Endurance

Nous pressentions dans nos sujets de présentation de cette 86ème édition des 24 heures du Mans, que la lutte serait intense surtout dans la catégorie LMP2, où les moteurs sont identiques pour les 20 voitures engagées et où, ce sont les qualités du châssis et le talent des pilotes qui font forcément la différence.

La tradition de la montée en intensité lors d’une procédure de départ très solennelle et parfaitement réglée a fait vibrer aussi bien les acteurs de cette compétition hors norme, dont on peut déjà dire qu’elle tiendra toutes ses promesses, d’indécision et de suspense.
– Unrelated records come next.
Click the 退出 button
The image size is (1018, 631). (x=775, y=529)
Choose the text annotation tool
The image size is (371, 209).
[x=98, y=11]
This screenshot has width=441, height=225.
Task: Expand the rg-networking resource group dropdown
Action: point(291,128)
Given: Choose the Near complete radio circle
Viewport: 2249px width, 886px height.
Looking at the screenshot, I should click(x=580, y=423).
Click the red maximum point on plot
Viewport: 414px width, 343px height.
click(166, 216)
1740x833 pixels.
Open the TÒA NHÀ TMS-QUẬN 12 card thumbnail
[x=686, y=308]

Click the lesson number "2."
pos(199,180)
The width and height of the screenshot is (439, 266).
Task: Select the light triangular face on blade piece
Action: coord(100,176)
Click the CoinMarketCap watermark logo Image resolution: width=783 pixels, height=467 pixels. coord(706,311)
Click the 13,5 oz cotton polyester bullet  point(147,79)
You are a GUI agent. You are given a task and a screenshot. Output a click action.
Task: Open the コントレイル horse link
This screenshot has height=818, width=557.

Les organisateurs des 24 heures du Mans ont l’art de faire monter la pression chez les nombreux spectateurs, qui dès avant 9 heures, ce samedi matin, se pressaient aux abords du circuit. Le ciel d’un bleu sans nuage laissant augurer d’une météo clémente, invitait les familles, les fans, les clubs automobiles divers à converger dès 9 heures vers cette piste mythique pour suivre le warm-up concernant les 60 voitures engagées aux 24 heures, puis les courses du Festival Aston Martin Le Mans et de Road to le Mans .

La 86 ème édition des 24 heures du Mans va démarrer avec semble-t-il un fort engouement populaire en faveur d’un Fernando Alonso débutant prestigieux dans cette course, événement mondial, malgré la concurrence à peine loyale -pourrait-on dire- de la Coupe du monde de football.

Dans le paddock des 24 heures du Mans, ORECA est très présent. Le public ne le sait pas vraiment et se contente de remarquer malgré tout que 8 autos LMP2 sur les 20 engagées sont des ORECA (sans compter l’Alpine construite également par la firme de Signes). Pourtant, en y regardant de plus près, c’est bien également ORECA (voulant dire ORganisation Exploitation Course Automobile), qui a construit les 2 Rébellion, qui assure la logistique et une partie du staff technique du Toyota Gazoo Racing.